On another note I found the constant barrage of briefly mentioned characters, battles, etc. to be a little distracting. I find that disjointedness of the book distracts one from focusing on Sarmiento’s true intentions or goals. I am still not entirely sure what these are exactly. He does however do a very good job of showing the pervasiveness of the fear instilled masterfully by Facundo. In one vivid example, an officer after winning a fight for his life returns his lance “respectfully” to Facundo, only to later be killed anyway. The extent of Facundo’s power shown here is truly unbelievable.

The way other governments had to be involved with Funcundo’s “removal” parallels a more contemporary Latin America experience seems quite uncanny, or perhaps it is just proving Sarmiento’s original hypothesis regarding the nature of Argentina itself.

Monday, January 14, 2008

Post one...

            Seeing as the “blog” format here allows for a certain level of honesty I will approach this project with this in mind. I will admit to being severely bored with the beginning of the book, finding myself at times skimming ahead, or even throwing the it down in frustration; it did however, after a while, begin to grow on me, at least once I was able to get into the swing of its stiff prose (albeit most likely caused by the translation from what is likely more poetic and fluid sounding Spanish). From the very beginning I see the author clearly drawing a line between us and them, civilization and barbarism, the cultured vs. the animalistic savage. Sarmiento describes the savages as descending from the night like hyenas on defenseless populations, denoting, in his mind, their less than human status. As apposed to the refinement and culture of the “Spanish race,” Sarmiento describes the peoples of the Americas as being inherently lazy with incapacity for industry, unless put into their place by Europeans.
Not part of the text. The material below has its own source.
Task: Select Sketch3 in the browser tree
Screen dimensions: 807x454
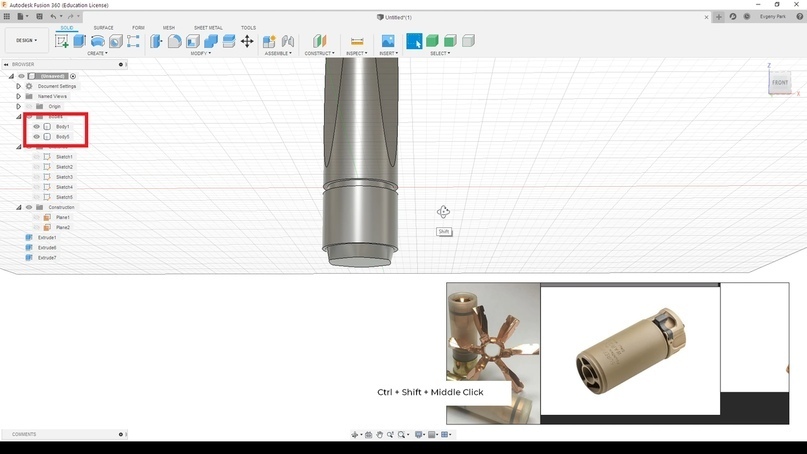Action: tap(64, 177)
In this world brute force rules, individuals most survive on their own cleverness and abilities to avoid danger. This near lawless that Sarmiento describes seems almost a Hobbesian “state of nature,” where one can do as they please but live their life in constant state of fear. In this sense the situation is ripe for someone to assert complete control with the promise of some protection from harm.

Sarmiento displays a kind of love-hate relationship with the gauchos, criticizing and passing judgment on them while at the same time romanticizing. Sarmiento seems to look down on the guacho for his lack of culture, intelligence, and his implanting of barbarism into society, while at the same time expressing a kind of admiration for what the guacho is able to accomplish. The guacho’s animal like survival, without the need intelligence and refinement seems both criticism and complement. Sarmiento calls the traditions of the guacho as crude, while romanticizing them with his language, even deifying the guacho himself.

            Sarmiento describes the pre-revolution Argentina as a world split between two incompatible societies: the civilized and the barbarous. Post revolution these worlds are combined as to break down any semblance of “civilization,” descending the country into chaos. It is in this chaotic changing environment that Sarmiento places his protagonist – an individual who’s personality is born of this tenuous clash of “civilizations.”